City School District of Albany Superintendent Marguerite Vanden Wyngaard apologized at a news conference and pledged officials would personally express regret to Albany High School students who were given the assignment and their families.
"This assignment for some of our students at Albany High School was completely unacceptable. It displayed a level of insensitivity that we will not tolerate in our school community," Vanden Wyngaard said.
"I'm deeply apologetic to all of our students, to all of our families and the entire community," she said, appearing with representatives of the Anti-Defamation League and the United Jewish Federation of Northeastern New York at the federation office in Albany.

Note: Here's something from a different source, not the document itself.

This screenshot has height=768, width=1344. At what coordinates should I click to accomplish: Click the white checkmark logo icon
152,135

Vanden Wyngaard declined to name the teacher but said the teacher was removed from class and faced disciplinary action.
"It can go anywhere from a letter of counsel, to a letter of reprimand, all the way through to termination. There is a broad spectrum," Vanden Wyngaard said.
A letter would go out to all families in the school district, she said.

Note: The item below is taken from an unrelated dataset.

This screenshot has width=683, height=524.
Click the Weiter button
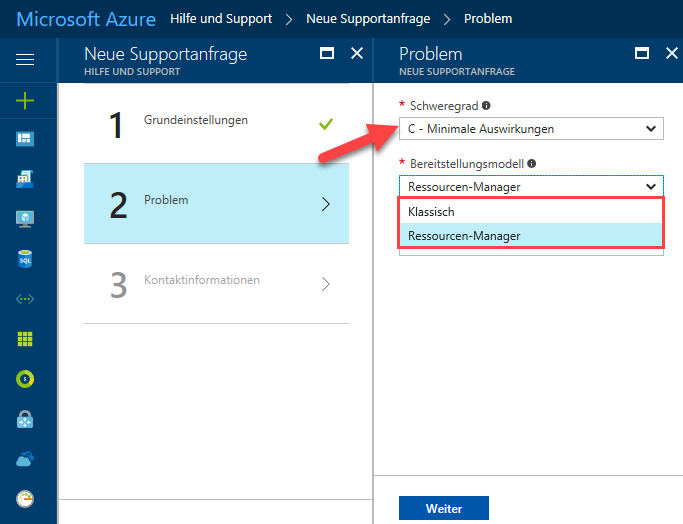click(x=444, y=508)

Vanden Wyngaard first issued an apology through the Times Union on Thursday night after the newspaper reported the assignment on its website. She responded with "absolute horror" when a parent presented her with the assignment on Thursday.

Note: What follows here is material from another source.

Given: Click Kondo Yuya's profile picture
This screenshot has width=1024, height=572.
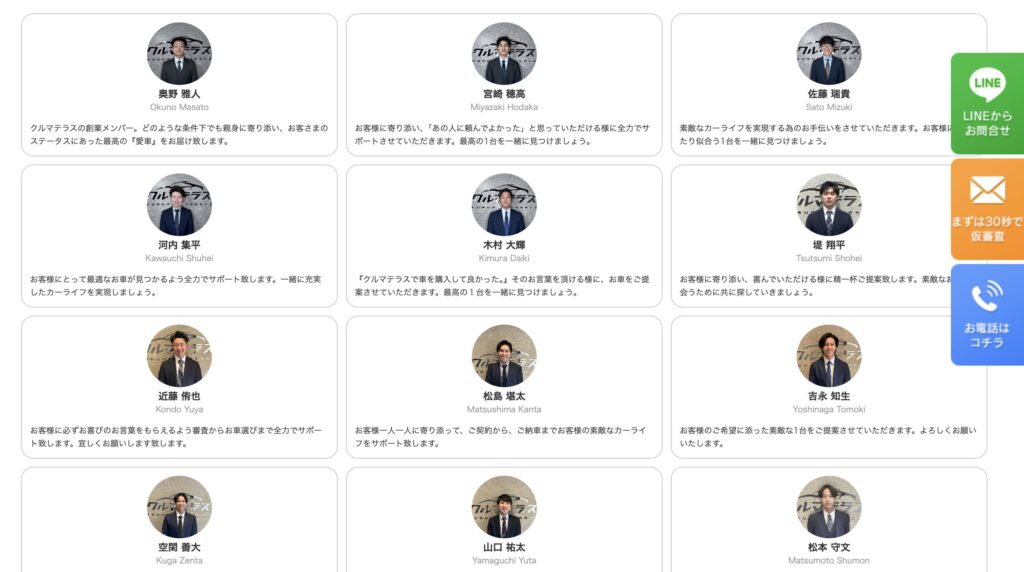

The teacher gave three classes of 10th-grade students a persuasive writing assignment as part of a class project to demonstrate how Nazis thought and showed their loyalty to the Third Reich before World War Two.
"You need to pretend that I am a member of the government in Nazi Germany, and you are being challenged to consider that you are loyal to the Nazis by writing an essay convincing me that Jews are evil and the source of our problems," the assignment instructions said.
One-third of the students refused to complete the task, which was assigned following a class review of Nazi propaganda, said Ron Lesko, a spokesman for the district.
Students were asked for an introduction, a conclusion and a list of arguments and were advised, "Please remember your life (here in Nazi Germany in the 30s) depends on it!"